渦・雲・気象光学など、気象の幅広い分野において独創的な研究を行い、後進の育成にも力を尽くした。また、郷里諏訪地方の「御神渡」に関する研究もある。著述などによる啓蒙的な活動にも精力的で、「お天気博士」の愛称で親しまれた。現在の気象用語の基礎を作った。日本気象学会は1963年、気象学・気象観測技術の発展に貢献した研究者や技術者を表彰する「藤原賞」を創設した。藤原の研究分野にちなんで渦巻きをかたどった正賞のメダルには、「咲平」の銀文字が刻まれている[8]。

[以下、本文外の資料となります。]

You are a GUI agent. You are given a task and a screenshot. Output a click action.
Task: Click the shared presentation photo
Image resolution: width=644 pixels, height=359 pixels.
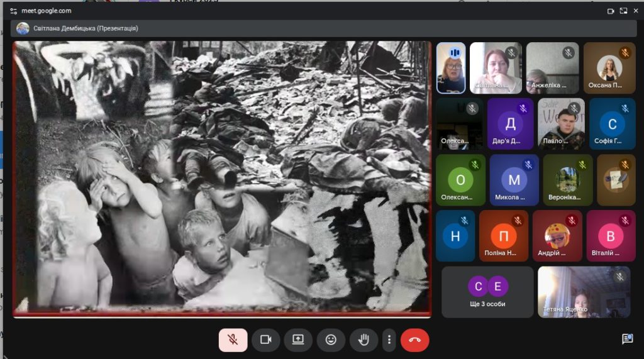click(222, 177)
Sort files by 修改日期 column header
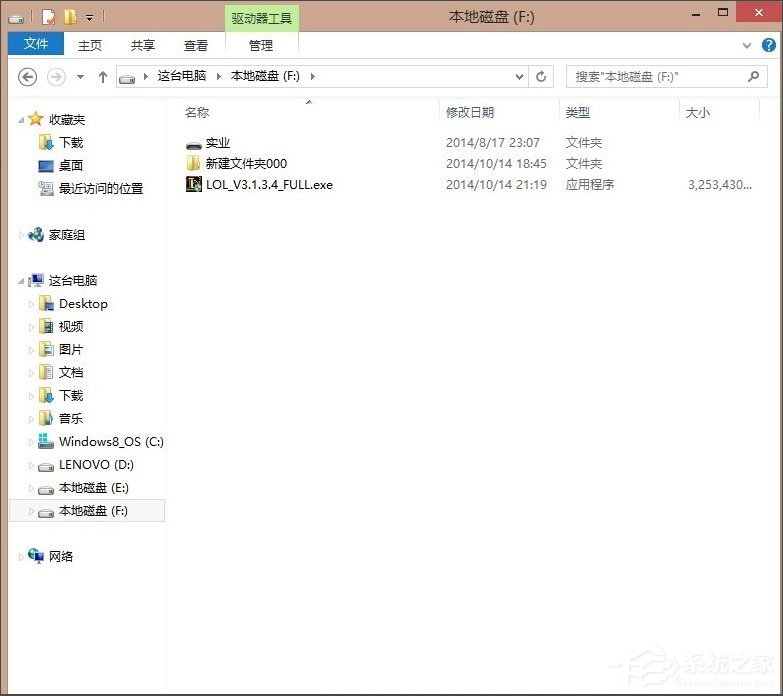The image size is (783, 696). (470, 113)
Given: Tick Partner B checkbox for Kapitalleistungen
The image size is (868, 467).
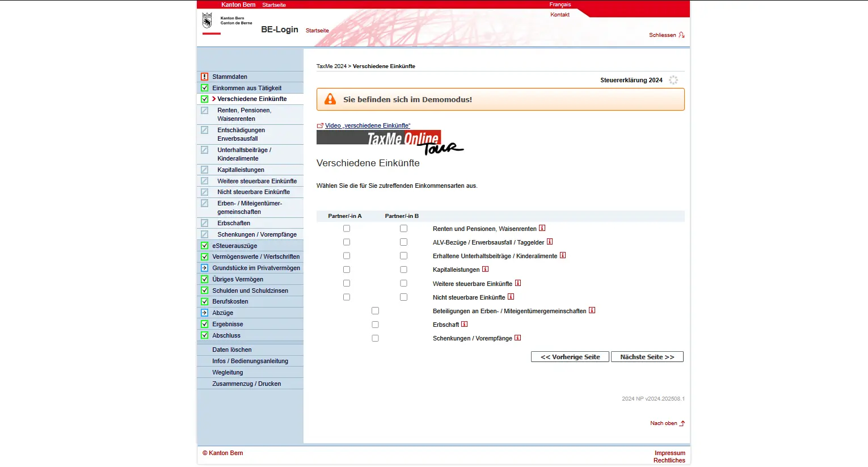Looking at the screenshot, I should pos(403,270).
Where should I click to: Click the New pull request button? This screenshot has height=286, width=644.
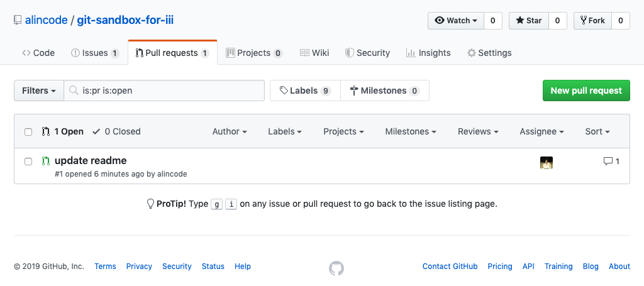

また、1932年に自ら会長となり霧ヶ峰グライダー研究会を旗揚げし、1934年には日本初のグライダー大会を開催するなど、日本のグライダー研究の草分け的存在としても知られた[3] [9]。諏訪市霧ヶ峰の記念碑「藤原咲平博士碑」前で毎年7月に「藤原咲平を偲ぶ会」を開催している[10]。
父親の藤原光蔵は郡役所に長く勤務し、のちに上諏訪町長も務めた[4][11]。作家の新田次郎(本名 藤原寛人)は甥、数学者の藤原正彦は大甥に当たる。